Data for review:
★ ★ ★ ★
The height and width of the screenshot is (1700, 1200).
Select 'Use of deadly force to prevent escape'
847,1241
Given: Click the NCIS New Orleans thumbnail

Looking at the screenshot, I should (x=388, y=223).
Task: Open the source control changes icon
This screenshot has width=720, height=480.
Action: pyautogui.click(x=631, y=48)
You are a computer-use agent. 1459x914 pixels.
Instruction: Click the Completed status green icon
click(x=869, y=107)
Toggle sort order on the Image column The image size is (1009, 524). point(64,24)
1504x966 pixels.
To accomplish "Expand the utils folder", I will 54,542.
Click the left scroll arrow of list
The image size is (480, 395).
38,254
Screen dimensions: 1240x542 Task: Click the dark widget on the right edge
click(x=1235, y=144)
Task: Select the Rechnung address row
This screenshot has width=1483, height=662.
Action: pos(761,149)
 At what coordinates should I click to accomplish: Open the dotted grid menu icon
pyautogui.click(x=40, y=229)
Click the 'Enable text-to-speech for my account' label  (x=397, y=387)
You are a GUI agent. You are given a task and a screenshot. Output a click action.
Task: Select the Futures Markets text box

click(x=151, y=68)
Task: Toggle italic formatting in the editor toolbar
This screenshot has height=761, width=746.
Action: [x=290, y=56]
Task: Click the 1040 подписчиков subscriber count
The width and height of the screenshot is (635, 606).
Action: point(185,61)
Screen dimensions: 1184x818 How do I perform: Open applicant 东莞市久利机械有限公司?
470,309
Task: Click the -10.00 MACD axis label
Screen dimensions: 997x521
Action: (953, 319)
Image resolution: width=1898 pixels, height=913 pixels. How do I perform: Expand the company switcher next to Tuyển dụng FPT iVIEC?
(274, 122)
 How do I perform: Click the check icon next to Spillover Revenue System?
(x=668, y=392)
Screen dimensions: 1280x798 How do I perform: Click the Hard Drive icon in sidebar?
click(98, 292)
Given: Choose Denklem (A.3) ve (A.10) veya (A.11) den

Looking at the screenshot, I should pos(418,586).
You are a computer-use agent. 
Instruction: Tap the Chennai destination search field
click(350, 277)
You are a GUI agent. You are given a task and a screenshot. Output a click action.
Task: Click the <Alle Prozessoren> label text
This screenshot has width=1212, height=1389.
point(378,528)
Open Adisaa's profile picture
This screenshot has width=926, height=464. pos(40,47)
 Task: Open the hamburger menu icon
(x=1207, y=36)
★ ★ ★ ★
Your instructions: Exact copies of the lines from the one holding "Screen dimensions: 1240x542" through the last line above, and only those, make up the answer.

Exercise result:
Screen dimensions: 1240x542 Task: Click the dark widget on the right edge
click(x=1235, y=144)
Task: Select the Rechnung address row
This screenshot has width=1483, height=662.
Action: pos(761,149)
 At what coordinates should I click to accomplish: Open the dotted grid menu icon
pyautogui.click(x=40, y=229)
Click the 'Enable text-to-speech for my account' label  (x=397, y=387)
You are a GUI agent. You are given a task and a screenshot. Output a click action.
Task: Select the Futures Markets text box

click(x=151, y=68)
Task: Toggle italic formatting in the editor toolbar
This screenshot has height=761, width=746.
Action: [x=290, y=56]
Task: Click the 1040 подписчиков subscriber count
The width and height of the screenshot is (635, 606).
Action: point(185,61)
Screen dimensions: 1184x818 How do I perform: Open applicant 东莞市久利机械有限公司?
470,309
Task: Click the -10.00 MACD axis label
Screen dimensions: 997x521
Action: (953, 319)
Image resolution: width=1898 pixels, height=913 pixels. How do I perform: Expand the company switcher next to Tuyển dụng FPT iVIEC?
(274, 122)
 How do I perform: Click the check icon next to Spillover Revenue System?
(x=668, y=392)
Screen dimensions: 1280x798 How do I perform: Click the Hard Drive icon in sidebar?
click(98, 292)
Given: Choose Denklem (A.3) ve (A.10) veya (A.11) den

Looking at the screenshot, I should pos(418,586).
You are a computer-use agent. 
Instruction: Tap the Chennai destination search field
click(350, 277)
You are a GUI agent. You are given a task and a screenshot. Output a click action.
Task: Click the <Alle Prozessoren> label text
This screenshot has width=1212, height=1389.
point(378,528)
Open Adisaa's profile picture
This screenshot has width=926, height=464. pos(40,47)
 Task: Open the hamburger menu icon
(x=1207, y=36)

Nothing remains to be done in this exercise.